Je me souviens de la première fois où j’ai visé un lièvre ou une perdrix avec un fusil de chasse. Je n’en faisais pas une gloire et ce n’était pas par plaisir malsain d’abattre une bête, mais bien par désir de me nourrir de ce qui m’entourait dans la forêt. Même chose avec le poisson pêché dans la rivière et grillé le plus rapidement possible sur un feu de bois. Je ne me suis jamais arrêté à la possible souffrance de la bête abattue. Celle-ci a sans doute certains attributs indiscutables, mais ceux-ci n’en font pas, à mon avis, des individus uniques, singuliers, conscientisés. Et puis, il y a une énorme différence entre assister au jeu de massacre d’un taureau dans une arène et manger du cochon de lait. Je connais un vieux paysan cubain qui est devenu, dans son village, le spécialiste de l’asado, de la viande grillée sur charbon de bois. Pour lui, le cochon qu’il prépare est le meilleur ami de l’homme, l’animal le plus complet pour nourrir les gens de son village. Il ne lui serait jamais venu à l’esprit de le martyriser avant de le tuer ni de lui planter des dards « juste pour le fun ». Il le respecte et lui voue un culte presque sacré.
UN MONDE D’ÉMOTIONS
L’auteur situe à environ 15 000 ans avant notre ère la pratique de l’élevage de nombreuses espèces animales. Était riche et puissant celui qui possédait un gros troupeau. D’ailleurs, « le mot argent (pecunia) est tiré du mot pecus, le bétail ». Des écrivains comme La Fontaine, Montaigne et, plus près de nous, Boris Cyrulnik ont tenté des rapprochements entre les comportements de l’humain et ceux de l’animal, nous obligeant à « de nouveaux concepts de pensée, à inventer de nouvelles méthodologies d’expérimentation moins rigides ».

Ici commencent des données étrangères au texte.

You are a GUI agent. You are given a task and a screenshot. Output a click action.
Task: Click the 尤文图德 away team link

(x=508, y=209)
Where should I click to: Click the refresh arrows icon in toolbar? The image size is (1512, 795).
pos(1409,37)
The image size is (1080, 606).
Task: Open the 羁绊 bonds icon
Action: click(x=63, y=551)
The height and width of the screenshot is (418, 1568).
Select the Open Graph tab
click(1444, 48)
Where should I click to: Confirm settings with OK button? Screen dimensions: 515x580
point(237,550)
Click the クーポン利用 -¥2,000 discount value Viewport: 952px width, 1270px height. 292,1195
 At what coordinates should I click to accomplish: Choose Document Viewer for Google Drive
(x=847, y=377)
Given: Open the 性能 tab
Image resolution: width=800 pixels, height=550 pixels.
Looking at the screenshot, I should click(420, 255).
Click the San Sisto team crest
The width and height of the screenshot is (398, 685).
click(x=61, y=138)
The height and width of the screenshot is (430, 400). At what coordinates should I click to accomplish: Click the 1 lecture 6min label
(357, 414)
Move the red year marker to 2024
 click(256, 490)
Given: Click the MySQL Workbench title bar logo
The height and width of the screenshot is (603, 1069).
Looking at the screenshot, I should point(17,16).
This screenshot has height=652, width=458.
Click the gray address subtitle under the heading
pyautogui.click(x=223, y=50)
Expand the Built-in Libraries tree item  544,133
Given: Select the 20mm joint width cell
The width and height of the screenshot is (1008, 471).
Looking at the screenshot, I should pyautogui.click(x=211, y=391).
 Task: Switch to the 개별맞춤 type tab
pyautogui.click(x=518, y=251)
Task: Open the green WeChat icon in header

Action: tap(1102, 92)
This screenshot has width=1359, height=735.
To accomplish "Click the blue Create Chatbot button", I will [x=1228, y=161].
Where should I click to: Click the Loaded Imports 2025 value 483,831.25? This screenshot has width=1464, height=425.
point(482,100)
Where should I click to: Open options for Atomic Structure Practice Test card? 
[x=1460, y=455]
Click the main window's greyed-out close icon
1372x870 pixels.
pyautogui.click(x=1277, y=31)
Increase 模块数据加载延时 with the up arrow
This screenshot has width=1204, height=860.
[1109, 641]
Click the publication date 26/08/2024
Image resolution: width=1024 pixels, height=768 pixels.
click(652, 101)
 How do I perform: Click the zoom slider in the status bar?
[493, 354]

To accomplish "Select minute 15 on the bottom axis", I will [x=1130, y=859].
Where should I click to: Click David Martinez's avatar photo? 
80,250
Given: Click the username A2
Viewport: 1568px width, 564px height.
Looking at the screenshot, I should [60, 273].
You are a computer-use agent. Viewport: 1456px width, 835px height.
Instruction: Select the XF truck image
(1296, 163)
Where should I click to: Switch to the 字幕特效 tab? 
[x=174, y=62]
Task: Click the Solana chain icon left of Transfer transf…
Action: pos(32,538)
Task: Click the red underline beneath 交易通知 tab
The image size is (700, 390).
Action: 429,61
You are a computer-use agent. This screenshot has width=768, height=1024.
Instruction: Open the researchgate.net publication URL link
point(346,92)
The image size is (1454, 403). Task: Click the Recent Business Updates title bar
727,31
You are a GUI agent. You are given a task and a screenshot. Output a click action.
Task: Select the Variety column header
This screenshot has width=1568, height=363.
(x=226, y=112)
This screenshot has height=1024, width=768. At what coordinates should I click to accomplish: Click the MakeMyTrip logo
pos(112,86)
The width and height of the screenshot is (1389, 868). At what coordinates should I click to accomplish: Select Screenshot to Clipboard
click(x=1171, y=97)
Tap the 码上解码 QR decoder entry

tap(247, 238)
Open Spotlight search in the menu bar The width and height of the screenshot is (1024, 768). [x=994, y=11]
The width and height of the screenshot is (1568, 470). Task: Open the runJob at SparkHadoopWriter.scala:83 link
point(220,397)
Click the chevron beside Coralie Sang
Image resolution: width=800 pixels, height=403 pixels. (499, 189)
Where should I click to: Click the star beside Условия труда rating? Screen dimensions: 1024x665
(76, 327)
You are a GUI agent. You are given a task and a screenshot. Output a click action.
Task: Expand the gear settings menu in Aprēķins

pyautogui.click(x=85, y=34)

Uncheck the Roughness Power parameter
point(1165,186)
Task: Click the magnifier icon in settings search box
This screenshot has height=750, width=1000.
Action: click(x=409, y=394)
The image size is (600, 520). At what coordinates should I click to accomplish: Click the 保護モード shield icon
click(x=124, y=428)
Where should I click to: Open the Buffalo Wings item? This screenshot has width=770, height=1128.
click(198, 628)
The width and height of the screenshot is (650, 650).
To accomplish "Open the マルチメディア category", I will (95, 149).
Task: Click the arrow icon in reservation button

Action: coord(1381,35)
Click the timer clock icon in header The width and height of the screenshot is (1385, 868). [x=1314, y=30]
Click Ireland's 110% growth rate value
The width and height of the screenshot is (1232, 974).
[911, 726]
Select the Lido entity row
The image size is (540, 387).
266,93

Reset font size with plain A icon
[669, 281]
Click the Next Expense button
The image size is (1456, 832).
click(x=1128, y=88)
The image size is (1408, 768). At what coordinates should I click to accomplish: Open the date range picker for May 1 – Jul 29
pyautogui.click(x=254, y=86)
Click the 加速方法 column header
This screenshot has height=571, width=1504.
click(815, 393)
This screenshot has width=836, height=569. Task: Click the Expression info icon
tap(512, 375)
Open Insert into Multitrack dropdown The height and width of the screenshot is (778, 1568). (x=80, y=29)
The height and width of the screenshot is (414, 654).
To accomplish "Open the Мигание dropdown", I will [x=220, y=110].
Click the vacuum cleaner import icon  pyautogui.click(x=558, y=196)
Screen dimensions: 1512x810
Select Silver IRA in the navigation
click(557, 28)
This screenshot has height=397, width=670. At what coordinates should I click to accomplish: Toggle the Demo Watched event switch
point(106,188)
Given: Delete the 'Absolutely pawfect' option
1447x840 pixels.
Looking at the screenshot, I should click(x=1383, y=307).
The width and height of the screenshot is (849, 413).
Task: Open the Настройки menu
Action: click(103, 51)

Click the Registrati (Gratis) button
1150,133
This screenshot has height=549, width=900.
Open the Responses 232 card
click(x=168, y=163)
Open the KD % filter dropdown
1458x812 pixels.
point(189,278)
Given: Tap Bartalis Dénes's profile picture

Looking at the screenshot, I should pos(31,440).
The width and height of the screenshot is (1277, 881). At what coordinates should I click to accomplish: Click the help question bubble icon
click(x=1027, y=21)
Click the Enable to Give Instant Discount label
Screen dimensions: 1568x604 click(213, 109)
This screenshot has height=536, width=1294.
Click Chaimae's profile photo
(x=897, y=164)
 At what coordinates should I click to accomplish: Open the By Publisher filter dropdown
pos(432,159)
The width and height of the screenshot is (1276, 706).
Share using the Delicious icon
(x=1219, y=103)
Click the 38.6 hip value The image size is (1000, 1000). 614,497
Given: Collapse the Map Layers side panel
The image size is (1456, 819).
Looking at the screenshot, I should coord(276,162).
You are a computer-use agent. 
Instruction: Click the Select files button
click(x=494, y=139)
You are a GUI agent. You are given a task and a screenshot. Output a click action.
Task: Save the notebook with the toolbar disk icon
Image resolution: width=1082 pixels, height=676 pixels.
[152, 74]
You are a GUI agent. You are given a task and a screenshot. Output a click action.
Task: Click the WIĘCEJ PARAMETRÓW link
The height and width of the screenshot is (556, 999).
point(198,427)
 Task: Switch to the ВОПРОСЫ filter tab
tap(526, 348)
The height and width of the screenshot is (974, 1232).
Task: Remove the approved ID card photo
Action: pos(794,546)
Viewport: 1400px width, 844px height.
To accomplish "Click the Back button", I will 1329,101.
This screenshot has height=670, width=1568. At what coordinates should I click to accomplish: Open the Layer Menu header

Nous en sommes venus ainsi à admettre que les animaux « ressentent de la peur, de la colère, de la tristesse, de la joie, de l’amour, de l’amitié, du désir, du plaisir, de la répulsion, de la contrariété, de l’attachement et, bien entendu, de la souffrance tant physique qu’émotionnelle ». Des expériences faites avec les grands chimpanzés démontrent qu’ils sont capables de faire preuve d’intelligence, en développant certains outils nécessaires à leur survie, ou des capacités cognitives parfois supérieures à celles des humains.
À l’instar des humains, il faut distinguer différentes catégories et singularités chez nos amis animaux. Les éléphants, par exemple, peuvent prévoir un orage très longtemps à l’avance « parce qu’ils possèdent une capacité extraordinaire à percevoir les infrasons ». On a pu prouver que la vache se sent bien en troupeau, ou que d’autres animaux sont capables de compassion en adoptant des bébés animaux, orphelins ou abandonnés. Sans parler du sens aiguisé de l’orientation chez les oiseaux migrateurs ou du langage de certains mammifères marins.
Sans prôner le végétarisme à outrance, cet ouvrage a le mérite de nous encourager à une plus grande conscience de la nature dans toutes ses multiples créations et facettes. Manger moins de viande ne peut qu’être bénéfique pour soi et pour notre environnement.